Le Cri – Edvard Munch

Représenter un cri assourdissant au moyen de cet art du silence qu’est la peinture, telle est la gageure de Munch dans ce tableau.

Le visage dont la bouche est déchirée par un cri semble se tordre sous l’effet de l’angoisse.

Et pourtant si ce n’était pas le personnage qui criait. S’il se bouchait au contraire les oreilles pour tenter d’atténuer un bruit effroyable.

Mais quel bruit ? C’est dans son journal, à la date du 22 janvier 1892, que le peintre norvégien semble nous livrer les clés de ce tableau.

« Je me promenais sur un sentier avec deux amis — le soleil se couchait — tout d’un coup le ciel devint rouge sang. Je m’arrêtai, fatigué, et m’appuyai sur une clôture — il y avait du sang et des langues de feu au-dessus du fjord bleu-noir de la ville — mes amis continuèrent, et j’y restai, tremblant d’anxiété — je sentais un cri infini qui passait à travers l’univers et qui déchirait la nature ».

Le cri de Munch serait donc extérieur au personnage. Et regardez en effet comme le paysage semble vibrer sous l’effet de ses coups de pinceaux sinueux.

Un cri terrible, un ciel rouge sang, Munch est-il victime d’une crise d’angoisse ? Il faut dire que le peintre, malmené par la vie depuis l’enfance (il a perdu sa mère et sa sœur de la tuberculose), est souvent en proie à la dépression.

Pourtant, des astrophysiciens américains ont avancé une tout autre hypothèse : le 27 août 1883, le volcan Krakatoa entre en activité en Indonésie. Le bruit de l’éruption s’entend à 4800 kilomètres à la ronde et les cendres volcaniques envahissent l’atmosphère, jusqu’en Europe du Nord.

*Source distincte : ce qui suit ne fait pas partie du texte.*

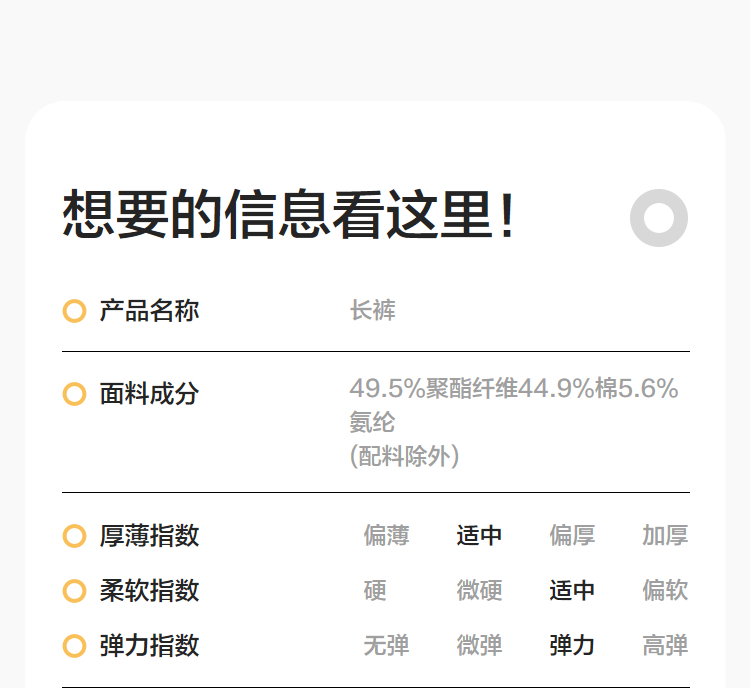Click the product name value 长裤
This screenshot has width=750, height=688.
(x=373, y=311)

Bon, voilà qui expliquerait l’étrangeté du paysage mais il faut tout de même reconnaître que le personnage aussi a un visage singulier. Mais là encore, il semblerait qu’il ne soit pas seulement le produit d’une âme torturée. En 1889, lors de l’exposition universelle de Paris, Munch voit une momie péruvienne. Recroquevillée, elle tient sa tête entre ses mains et sa bouche paraît déformée par un cri. Cette momie d’un jeune homme, probablement victime d’une pneumonie, cristallise toutes les angoisses de Munch face à la mort et produit un tel effet sur le peintre qu’il s’inspire de sa position autant que de la couleur de sa peau lorsqu’il réalise la figure centrale du Cri. 

Lorsque le tableau paraît, il ne manque pas de détracteurs. La version du Nasjonalmuseet de Norvège porte même une étrange mention : « Ne peut avoir été peint que par un fou ». Qui a osé profaner ainsi l’oeuvre du maître de l’expressionnisme ? Des analyses ont révélé que cette phrase aurait été écrite… par Munch lui-même. Jolie façon de prévenir la critique et de s’en moquer !

La culture populaire, quant à elle, a bien su  reconnaître la puissance de ce cri. Du masque du film d’horreur « Scream » à l’emoji 😱, en passant par les biscuits apéritif si bien nommés Monster Munch, le cri du peintre norvégien ne cesse de hanter notre imaginaire.